Nunca gostei de Futebol por ser indiscutível e de Religião por ser insondável. Abracei a terceira das mais polêmicas paixões humanas, a Política, pelas razões que se verá.
Quando surgiu o videoteipe, lá pelos anos 60, e as jogadas em campo podiam ser conferidas e contestadas com a precisão do olho, o grande Nelson Rodrigues continuou firme nas suas interpretações do que o resto do Maracanã não via, naquele tipo de provocação que traduzia bem sua desconfiança de toda pretensão de objetividade:
– O videoteipe é burro.
Seu jeito peculiar de interpretar intenções antes de se transformarem em gestos para tirar delas uma certa poesia do absurdo me ajudou a entender porque nunca me empolguei por futebol.
Esse duelo de 22 homens dentro de uma quadrado que se esgota ao fim de 90 minutos de passes com ou sem consequência nunca me deixou margens para interpretações. Um gol é um gol como é um gol.
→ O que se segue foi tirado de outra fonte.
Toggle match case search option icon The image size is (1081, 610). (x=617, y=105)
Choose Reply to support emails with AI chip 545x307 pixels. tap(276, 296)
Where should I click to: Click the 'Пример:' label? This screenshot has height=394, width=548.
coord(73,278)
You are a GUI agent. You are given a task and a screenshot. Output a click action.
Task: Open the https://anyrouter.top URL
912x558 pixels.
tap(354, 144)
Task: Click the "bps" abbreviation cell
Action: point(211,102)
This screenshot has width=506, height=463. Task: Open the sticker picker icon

Nunca entendi como que ações que se esgotam nelas mesmas, como uma falta, um pênalti ou um escanteio, possam gerar mais discussões além do chope que, como o lance, se esgota nele mesmo.
Acresce que, com o aparato tecnológico de dezenas de câmeras de precisão capazes de exibir mundialmente até a epiderme suada do goleiro, não dá mais para dizer que o “o videoteipe é burro”. A não ser com pretensões poéticas ou figura de estilo de gênios da literatura, cada vez mais raros diante de tanta objetividade.
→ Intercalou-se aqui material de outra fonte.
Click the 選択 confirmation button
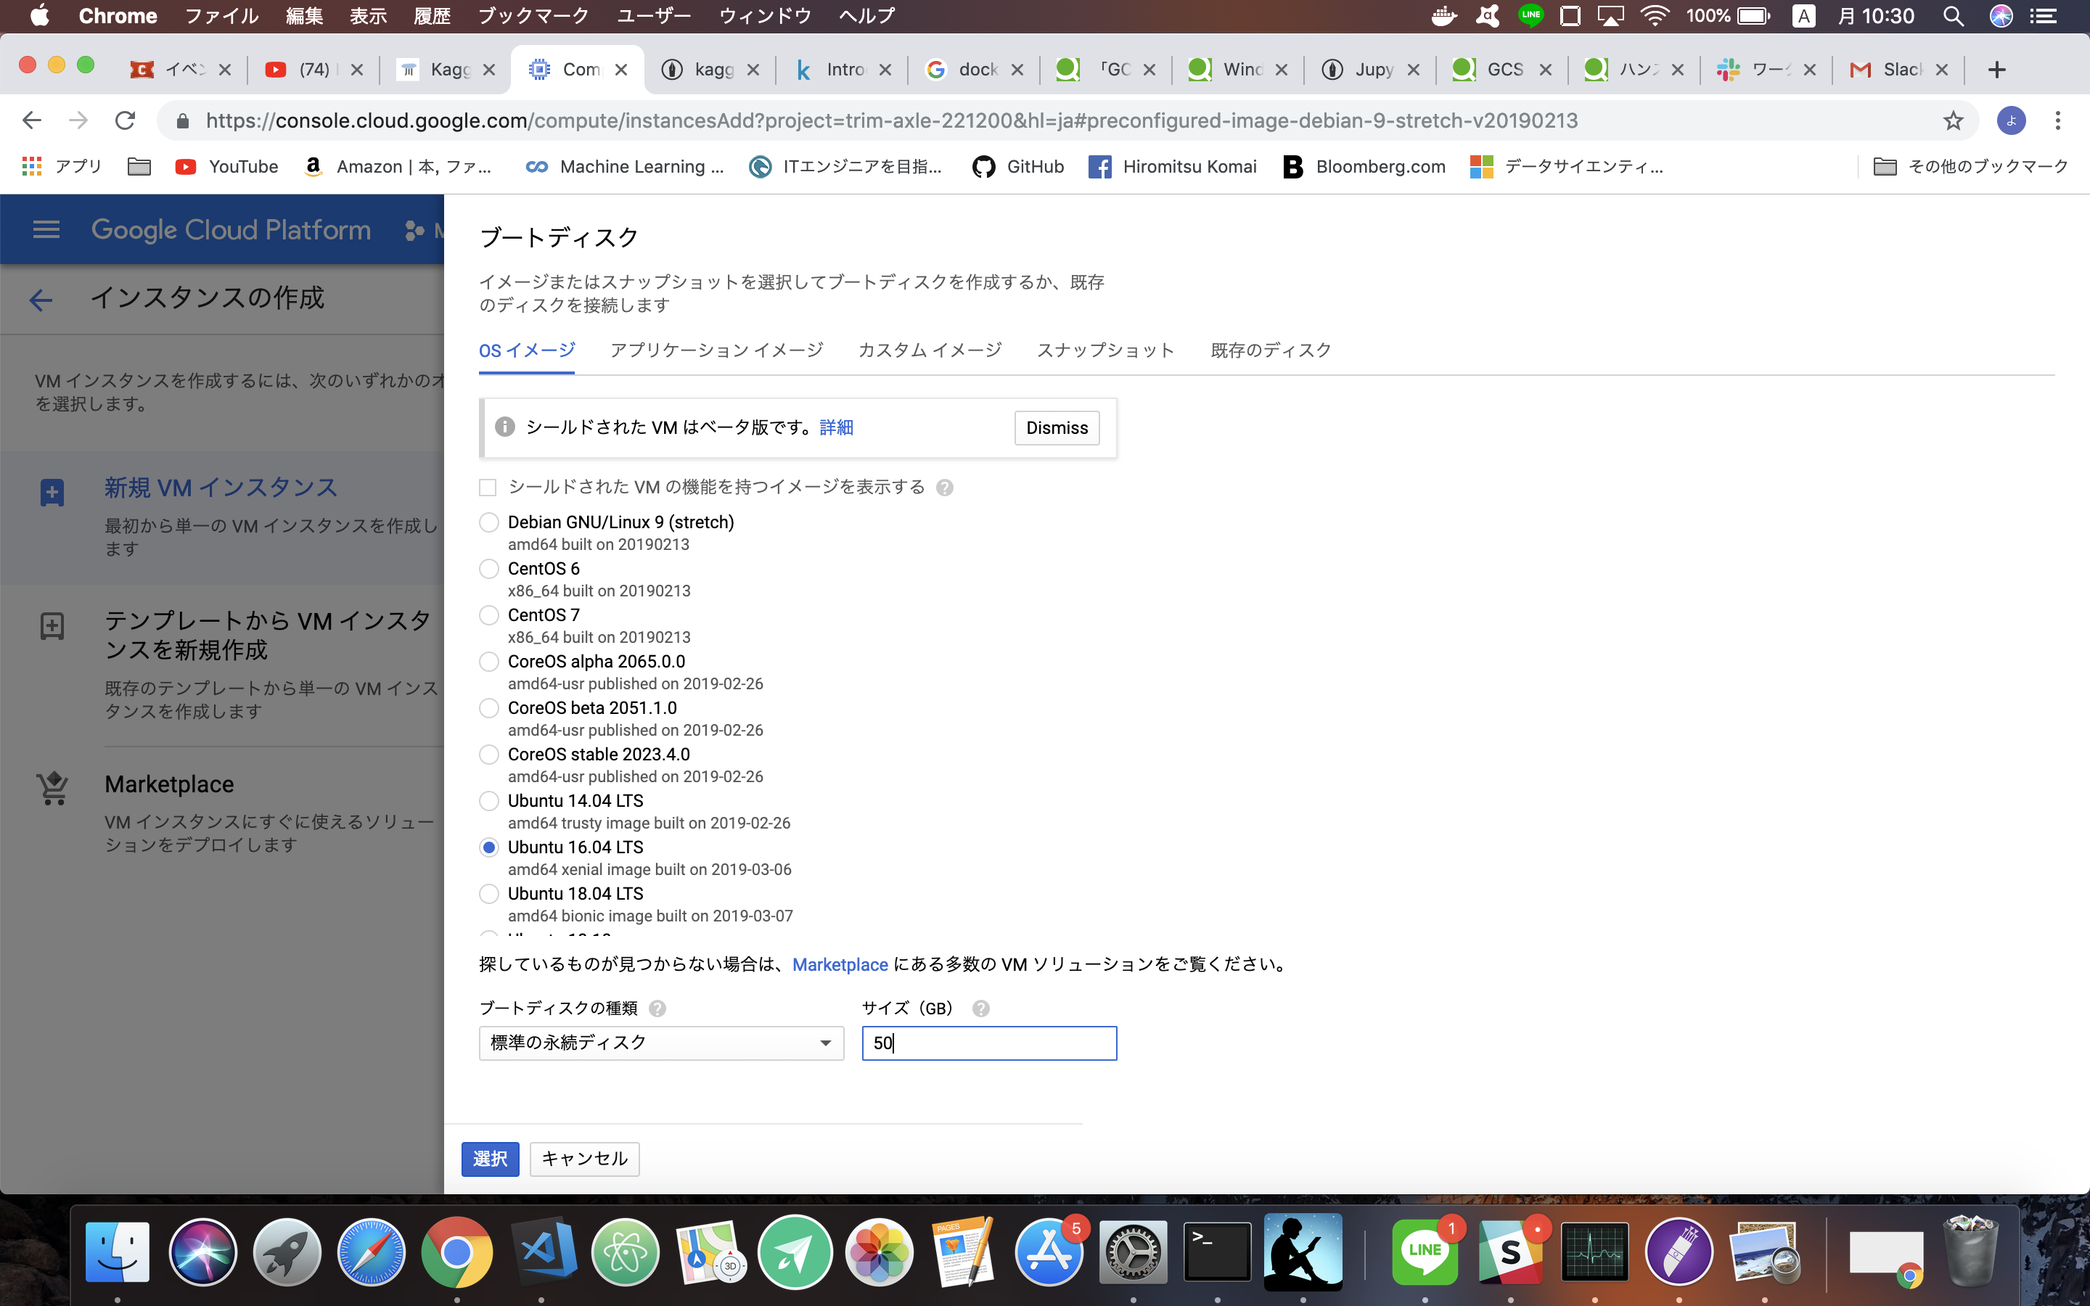(491, 1158)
Daí que toda a discussão em torno de uma partida que acabou de terminar é uma curiosa conversa de concordâncias ou uma furibunda guerra de egos para triturar o adversário, não pelas razões em campo. O que nunca me deu argumentos suficientes para entender porque o treinador ou o jogador considerado gênio ontem tenha se transformado no idiota de hoje.
Nunca entendi que grandes escritores perdessem tempo com futebol. Nem em meus tempos de redação, em que se dizia que a editoria de esportes era o vestibular dos grandes redatores, o futebol uma escola de estilo e a paixão pelas manhas do gramado a matéria prima dos grandes escritores.
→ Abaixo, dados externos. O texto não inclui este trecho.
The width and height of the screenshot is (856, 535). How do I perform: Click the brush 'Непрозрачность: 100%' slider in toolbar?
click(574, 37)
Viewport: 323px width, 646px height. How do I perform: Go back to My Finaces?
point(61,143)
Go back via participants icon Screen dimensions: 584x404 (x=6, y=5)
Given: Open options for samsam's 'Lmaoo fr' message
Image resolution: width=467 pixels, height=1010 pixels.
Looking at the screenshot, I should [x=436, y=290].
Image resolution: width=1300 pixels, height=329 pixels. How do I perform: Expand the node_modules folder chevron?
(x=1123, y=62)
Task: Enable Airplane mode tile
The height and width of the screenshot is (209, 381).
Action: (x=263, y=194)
Respeitava os exemplos – Nelson Rodrigues, Ruy Castro, Luís Fernando Veríssimo – mas nunca entendi que pudessem ter-se rendido a uma matemática sem espaço para especulação filosófica e cuja discussão simplificadora desqualifica o adversário, nega o contraditório, desconfia da neutralidade.
Tente se dizer neutro numa discussão entre atleticanos e cruzeirenses ou flamenguistas e tricolores ou ainda entre corintianos e palmeirenses e verá o quanto sondarão suas contradições até descobrirem um rótulo em que possam enquadrá-lo e deixá-los confortáveis.
Por que então caí na Política?
Porque, fora o fato de ser o instrumento de organização dos homens com um objetivo específico, é o melhor espaço de construção do conhecimento.
Por comportar múltiplas interpretações das caneladas metafóricas que os políticos se dão e nenhuma câmera moderna poder captar, deixa espaço de sobra para a divergência e o contraditório.
É um tipo de pensamento, de construção da racionalidade, onde todos os candidatos a grandes escritores, mesmo diante do rosto assustado da presidente ou do adversário em rede nacional, pode dizer, sem medo de errar, que a câmera é burra, que não capta todas as intenções e implicações ocultas.
Pena que, com o advento das redes sociais, esteja-se configurando no mundo virtual uma arquibancada de Fla-Flu, em que também se nega o contraditório e se desconfia da neutralidade e, pior, se desqualifica o adversário na pior de todas as covardias – rotulá-lo para tornar o argumento inválido.
Manter a Política como terreno de expressão e conhecimento humano nesse ambiente requer cada vez mais esforço, paciência e tolerância. Mas, eu insisto. Das três paixões, é a que melhor pode expandir o conhecimento sobre a nossa raça.